# help im losing molly fry



## MollyFry (Nov 14, 2006)

ok here goes, last weekend i bought 2 silver mollies, 1 of them was dropped at the lfs. i told them i would still take her (no other females) and if she died i would bring her back. once home she was and still is fine, but the night i got her she dropped a brood of fry (15 i think) in the last 2 days i have lost 5 (one other is not doing well) i have tested my water today and i also tested yesterday. ammonia - 0 nitrites- 0 PH 7.8 or so nitrites are a bit high (i will be doing a 25% water change today) between 20-40 ppm

the remaining fry are eating and seem to be doing fine so im not sure if there is even anything i can do.

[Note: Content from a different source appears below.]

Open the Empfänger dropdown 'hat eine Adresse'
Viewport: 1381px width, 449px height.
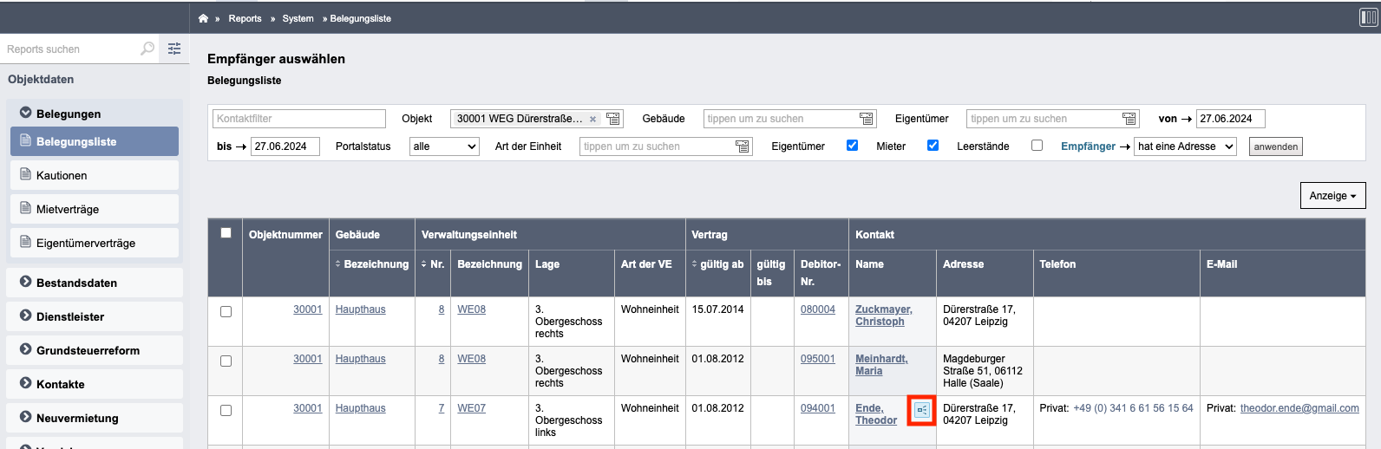[x=1185, y=146]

If anyone can think of anything please let me know, they are in a breeder net until i can finish doing the fishless cycle on my fry tank.

thanks


----------



## Guest (Dec 9, 2006)

Could there have been internal problems from the drop? Mayb the fry were affected...other than that, I can't think of anything else. Hope they do ok


----------



## Buggy (Oct 17, 2006)

My guess is the move caused her to drop a little early. Some were develped enough to survive and some weren't. If at least some of them are eating and acting normal then thats a good start. The first molly I ever had dropped her brood the day after I got her and the stress of moving her and puting her in the breeder caused her to drop too early. All of the fry were still born but 2 and they soon died and I lost her the next day. So if you still have mommy and some of the babies you're in good shape.


----------